Outline the sodium calcium exchange

Answer 9

Na+/Ca2+ Exchanger
Considered to be low affinity, high capacity
- Na+ Gradient used as driving force (Na+/K+-ATPase) (M&R LO 2.3)
- Transports 3Na+ into the cell per 1Ca2+ out
- Antiporter is electrogenic
- Works best at resting membrane potential

Question 10

How is intracellular calcium concentration increased?

Answer 10

1. altered membrane permeability: Voltage Operated Calcium Channels (VOCC) and Receptor Operated Calcium Channels.
2. Rapid release stores such as the ER (SERCA pump -Sarco Endoplasmic Reticulum Calcium ATPase). Can be activated through G proteins (GPCR, e.g. G-alpha-q Phospholipase C, PIP2 and IP3 - IP3 receptor on SER), or Calcium Induced Calcium Release (CICR) through the Ryanadine receptor on SER.
3. Gs - cyclic AMP - Protein Kinase A
4. Non-rapid stores - mitochondria and Ca uniport system

Question 11

How is intracellular calcium returned to basal levels?

Answer 11

Repetitive signalling requires a return to the basal state. Further to this, too much Ca2+ for too long is toxic to cells.

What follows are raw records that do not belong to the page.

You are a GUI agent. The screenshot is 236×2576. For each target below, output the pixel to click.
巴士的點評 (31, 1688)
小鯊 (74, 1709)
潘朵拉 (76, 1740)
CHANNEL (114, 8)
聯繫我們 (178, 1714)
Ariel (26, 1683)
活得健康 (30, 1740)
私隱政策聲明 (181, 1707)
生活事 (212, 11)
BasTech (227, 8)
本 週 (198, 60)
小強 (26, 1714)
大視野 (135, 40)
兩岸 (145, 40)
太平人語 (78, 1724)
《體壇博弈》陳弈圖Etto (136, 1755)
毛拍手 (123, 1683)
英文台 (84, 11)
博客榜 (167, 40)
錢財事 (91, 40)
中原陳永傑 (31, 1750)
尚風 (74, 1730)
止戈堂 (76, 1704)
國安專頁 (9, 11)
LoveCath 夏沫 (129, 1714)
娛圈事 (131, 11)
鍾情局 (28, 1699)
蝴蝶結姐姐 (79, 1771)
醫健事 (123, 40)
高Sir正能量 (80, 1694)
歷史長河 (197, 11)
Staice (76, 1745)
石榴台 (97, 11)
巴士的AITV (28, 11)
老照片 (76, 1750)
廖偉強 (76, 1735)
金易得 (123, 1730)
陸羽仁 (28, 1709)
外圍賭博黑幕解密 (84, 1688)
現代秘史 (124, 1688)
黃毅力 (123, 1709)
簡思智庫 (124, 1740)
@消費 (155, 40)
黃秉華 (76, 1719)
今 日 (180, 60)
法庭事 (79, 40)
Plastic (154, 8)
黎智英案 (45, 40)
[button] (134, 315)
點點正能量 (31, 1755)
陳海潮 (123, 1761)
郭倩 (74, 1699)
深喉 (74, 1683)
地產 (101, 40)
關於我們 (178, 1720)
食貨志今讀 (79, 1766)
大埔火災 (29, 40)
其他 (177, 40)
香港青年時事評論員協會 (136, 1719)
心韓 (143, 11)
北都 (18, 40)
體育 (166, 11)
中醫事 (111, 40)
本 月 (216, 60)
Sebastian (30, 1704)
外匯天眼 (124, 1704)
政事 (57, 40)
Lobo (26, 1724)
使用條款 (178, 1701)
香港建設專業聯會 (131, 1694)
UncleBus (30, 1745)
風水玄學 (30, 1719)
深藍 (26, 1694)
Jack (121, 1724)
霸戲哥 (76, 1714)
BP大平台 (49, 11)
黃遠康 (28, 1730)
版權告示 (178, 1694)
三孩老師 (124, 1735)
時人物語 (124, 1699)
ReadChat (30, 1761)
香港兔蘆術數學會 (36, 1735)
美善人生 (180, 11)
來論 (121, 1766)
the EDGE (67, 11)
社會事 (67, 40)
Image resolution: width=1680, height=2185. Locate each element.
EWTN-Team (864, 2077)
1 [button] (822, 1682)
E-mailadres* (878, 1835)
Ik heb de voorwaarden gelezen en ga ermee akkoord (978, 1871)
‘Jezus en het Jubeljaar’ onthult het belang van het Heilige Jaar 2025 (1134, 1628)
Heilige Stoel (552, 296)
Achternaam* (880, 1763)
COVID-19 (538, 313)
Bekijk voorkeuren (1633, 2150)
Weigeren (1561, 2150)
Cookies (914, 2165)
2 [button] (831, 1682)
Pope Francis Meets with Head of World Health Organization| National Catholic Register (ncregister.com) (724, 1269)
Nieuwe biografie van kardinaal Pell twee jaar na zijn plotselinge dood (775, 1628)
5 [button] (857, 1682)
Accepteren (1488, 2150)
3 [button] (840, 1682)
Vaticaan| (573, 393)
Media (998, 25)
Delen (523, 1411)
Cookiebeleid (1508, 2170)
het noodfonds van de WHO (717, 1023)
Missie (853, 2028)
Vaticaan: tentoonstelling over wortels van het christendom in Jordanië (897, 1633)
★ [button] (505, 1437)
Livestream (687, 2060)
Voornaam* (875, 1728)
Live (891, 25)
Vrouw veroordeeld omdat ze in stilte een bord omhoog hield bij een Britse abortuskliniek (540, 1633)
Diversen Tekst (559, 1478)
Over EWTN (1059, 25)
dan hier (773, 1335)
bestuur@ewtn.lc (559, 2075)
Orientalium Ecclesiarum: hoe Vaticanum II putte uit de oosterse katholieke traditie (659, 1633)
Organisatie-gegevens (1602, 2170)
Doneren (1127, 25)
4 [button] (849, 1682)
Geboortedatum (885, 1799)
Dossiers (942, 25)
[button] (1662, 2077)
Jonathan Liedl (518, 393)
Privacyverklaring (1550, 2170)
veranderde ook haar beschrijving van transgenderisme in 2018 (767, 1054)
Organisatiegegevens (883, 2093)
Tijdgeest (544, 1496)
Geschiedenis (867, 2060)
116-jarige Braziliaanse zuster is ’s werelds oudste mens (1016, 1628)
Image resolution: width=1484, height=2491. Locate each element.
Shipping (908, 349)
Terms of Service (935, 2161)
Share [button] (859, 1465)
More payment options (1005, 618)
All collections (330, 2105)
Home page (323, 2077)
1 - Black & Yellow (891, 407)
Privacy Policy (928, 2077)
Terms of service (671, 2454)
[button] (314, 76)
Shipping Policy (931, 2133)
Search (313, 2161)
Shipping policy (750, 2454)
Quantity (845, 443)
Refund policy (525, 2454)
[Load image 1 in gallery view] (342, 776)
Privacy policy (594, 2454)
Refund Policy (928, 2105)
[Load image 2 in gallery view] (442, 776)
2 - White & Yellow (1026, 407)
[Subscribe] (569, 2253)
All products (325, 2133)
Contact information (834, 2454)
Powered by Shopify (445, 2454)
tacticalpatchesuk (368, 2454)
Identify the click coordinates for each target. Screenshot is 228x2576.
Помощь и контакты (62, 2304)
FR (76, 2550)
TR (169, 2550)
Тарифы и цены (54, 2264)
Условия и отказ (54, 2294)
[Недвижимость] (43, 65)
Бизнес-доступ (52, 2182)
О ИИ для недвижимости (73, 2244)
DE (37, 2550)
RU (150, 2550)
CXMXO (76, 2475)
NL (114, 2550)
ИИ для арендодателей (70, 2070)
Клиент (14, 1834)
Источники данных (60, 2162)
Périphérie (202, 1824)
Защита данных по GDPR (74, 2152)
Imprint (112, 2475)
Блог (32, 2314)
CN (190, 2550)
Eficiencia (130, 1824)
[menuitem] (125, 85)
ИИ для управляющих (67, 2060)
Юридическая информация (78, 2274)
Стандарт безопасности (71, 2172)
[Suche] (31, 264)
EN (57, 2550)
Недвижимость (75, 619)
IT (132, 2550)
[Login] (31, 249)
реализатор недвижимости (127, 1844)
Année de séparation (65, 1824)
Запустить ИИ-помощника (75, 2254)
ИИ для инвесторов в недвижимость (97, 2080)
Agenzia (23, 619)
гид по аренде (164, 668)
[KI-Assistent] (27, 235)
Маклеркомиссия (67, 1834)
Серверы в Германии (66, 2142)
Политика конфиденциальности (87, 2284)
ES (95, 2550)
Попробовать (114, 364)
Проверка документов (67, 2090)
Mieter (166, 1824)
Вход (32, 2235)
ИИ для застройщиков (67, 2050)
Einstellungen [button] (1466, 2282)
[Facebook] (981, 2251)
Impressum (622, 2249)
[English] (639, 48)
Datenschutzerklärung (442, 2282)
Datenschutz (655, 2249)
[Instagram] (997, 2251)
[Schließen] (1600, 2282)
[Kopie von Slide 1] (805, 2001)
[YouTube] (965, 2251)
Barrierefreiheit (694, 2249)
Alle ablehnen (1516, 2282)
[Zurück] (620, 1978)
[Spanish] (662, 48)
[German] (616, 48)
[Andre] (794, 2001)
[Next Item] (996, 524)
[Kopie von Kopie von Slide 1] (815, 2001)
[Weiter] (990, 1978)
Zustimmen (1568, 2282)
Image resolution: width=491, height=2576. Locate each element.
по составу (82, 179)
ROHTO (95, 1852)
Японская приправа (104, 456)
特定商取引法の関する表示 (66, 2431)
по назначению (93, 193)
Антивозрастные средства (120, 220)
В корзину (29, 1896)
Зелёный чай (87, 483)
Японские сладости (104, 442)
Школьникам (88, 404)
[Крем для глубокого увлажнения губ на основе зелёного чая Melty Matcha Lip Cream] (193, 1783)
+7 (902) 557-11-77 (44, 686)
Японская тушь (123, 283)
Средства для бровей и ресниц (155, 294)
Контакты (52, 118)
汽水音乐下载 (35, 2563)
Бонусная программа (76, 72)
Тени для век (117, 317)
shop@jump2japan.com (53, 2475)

A return to basal levels requires:

• Termination of signal
• Ca2+ Removal (Na/Ca exchanger, CaATPase)
• Ca2+ store refilling

Question 12

Explain the process of conductance at the NMJ

Answer 12

• AP arrives and depolarises membrane
• VOCC open and calcium influx
• Ca binds to synaptotagmin
• Vesicles brought closer to the membrane
• Snare complex makes a fusion pore. Transmitter released.
• transmitter binds to receptors on post synaptic membrane. Open Na channels. AP formed.